For the purposes of this post, we will look at the result of this measure using the S&P 500 and US 10-year treasury.
So, what’s the point? We have provided a similar result to that using standard correlation measures -the correlation P&L shows a distinct turn around the end of the 1990s, analogous with a rolling correlation measure; a steady negative correlation since; and correlation from 2020 onwards having become less negative (even positive).
However, this approach negates many of the a priori choices needed for say a classic rolling correlation measure, and is as such not subject to a lag baked into the choice of backward-looking window. Moreover, this approach is agnostic to the magnitude of returns, so outliers are not able to bias the result. The structure of the bond equity correlation through time is confirmed to be stable and robust!
The reason we care about correlation is because of its importance in building diversified portfolios. Portfolio construction techniques generally tend to take correlation as a given without too much thought as to how to measure it.
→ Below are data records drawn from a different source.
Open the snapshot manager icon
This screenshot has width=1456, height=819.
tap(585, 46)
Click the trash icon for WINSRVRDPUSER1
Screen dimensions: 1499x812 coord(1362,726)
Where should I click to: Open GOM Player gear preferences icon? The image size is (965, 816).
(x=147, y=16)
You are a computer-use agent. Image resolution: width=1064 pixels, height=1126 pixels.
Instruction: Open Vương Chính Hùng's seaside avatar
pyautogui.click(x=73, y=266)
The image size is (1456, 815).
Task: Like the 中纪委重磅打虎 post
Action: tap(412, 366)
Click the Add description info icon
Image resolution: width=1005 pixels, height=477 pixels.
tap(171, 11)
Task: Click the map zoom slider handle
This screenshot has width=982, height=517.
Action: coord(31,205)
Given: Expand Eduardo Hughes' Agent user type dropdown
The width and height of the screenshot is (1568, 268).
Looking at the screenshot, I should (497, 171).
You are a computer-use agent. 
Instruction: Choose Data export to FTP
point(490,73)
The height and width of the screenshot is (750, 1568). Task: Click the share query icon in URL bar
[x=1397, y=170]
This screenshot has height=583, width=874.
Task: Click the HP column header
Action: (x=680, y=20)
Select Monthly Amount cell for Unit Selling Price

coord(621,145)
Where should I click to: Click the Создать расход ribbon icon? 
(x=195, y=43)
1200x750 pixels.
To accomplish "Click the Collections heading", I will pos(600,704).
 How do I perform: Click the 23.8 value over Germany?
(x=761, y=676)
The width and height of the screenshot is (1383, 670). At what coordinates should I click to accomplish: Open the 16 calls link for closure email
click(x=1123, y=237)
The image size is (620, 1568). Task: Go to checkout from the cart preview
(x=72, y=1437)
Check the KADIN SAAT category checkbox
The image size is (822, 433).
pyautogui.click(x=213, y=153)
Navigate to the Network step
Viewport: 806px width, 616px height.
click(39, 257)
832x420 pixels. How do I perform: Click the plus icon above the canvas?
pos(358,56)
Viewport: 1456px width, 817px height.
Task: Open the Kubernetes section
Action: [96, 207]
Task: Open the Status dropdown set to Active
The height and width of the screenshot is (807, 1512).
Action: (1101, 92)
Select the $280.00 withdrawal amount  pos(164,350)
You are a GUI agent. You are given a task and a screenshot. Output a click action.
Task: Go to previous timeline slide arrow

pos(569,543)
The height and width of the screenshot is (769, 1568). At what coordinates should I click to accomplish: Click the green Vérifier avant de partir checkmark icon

For maximising risk-adjusted returns the correlation of interest is that in the heart of the return distributions (although tail correlations are nice to know, especially for tail hedge strategies, but are notoriously difficult to measure!) and therefore most portfolio managers are more concerned about the optimal blend of assets within a portfolio to maximize long-term results.
Our robust indicator presented herein is worth consideration as a complementary and visual aid for gauging correlations and identifying regime shifts.
 ‘Bond equity correlations: are the times a-changin’?’ available for download on our website here .
 We use for the purposes of this piece, the S&P 500 and S&P US 10-year total return indices (SPXT Index and SPBDU1BT Index) as proxies.
 Returns for both the S&P 500 and S&P US 10-year indices are normalised by their historical standard deviations after having removed the daily mean returns.
 We applied the same procedure on various other geographies and found comparable results, albeit with some idiosyncratic and unique features across regions.
ANY DESCRIPTION OR INFORMATION INVOLVING MODELS, INVESTMENT PROCESSES OR ALLOCATIONS IS PROVIDED FOR ILLUSTRATIVE PURPOSES ONLY. ANY STATEMENTS REGARDING CORRELATIONS OR MODES OR OTHER SIMILAR BEHAVIORS CONSTITUTE ONLY SUBJECTIVE VIEWS, ARE BASED UPON REASONABLE EXPECTATIONS OR BELIEFS, AND SHOULD NOT BE RELIED ON. ALL STATEMENTS HEREIN ARE SUBJECT TO CHANGE DUE TO A VARIETY OF FACTORS INCLUDING FLUCTUATING MARKET CONDITIONS AND INVOLVE INHERENT RISKS AND UNCERTAINTIES BOTH GENERIC AND SPECIFIC, MANY OF WHICH CANNOT BE PREDICTED OR QUANTIFIED AND ARE BEYOND CFM’S CONTROL. FUTURE EVIDENCE AND ACTUAL RESULTS OR PERFORMANCE COULD DIFFER MATERIALLY FROM THE INFORMATION SET FORTH IN, CONTEMPLATED BY OR UNDERLYING THE STATEMENTS HEREIN.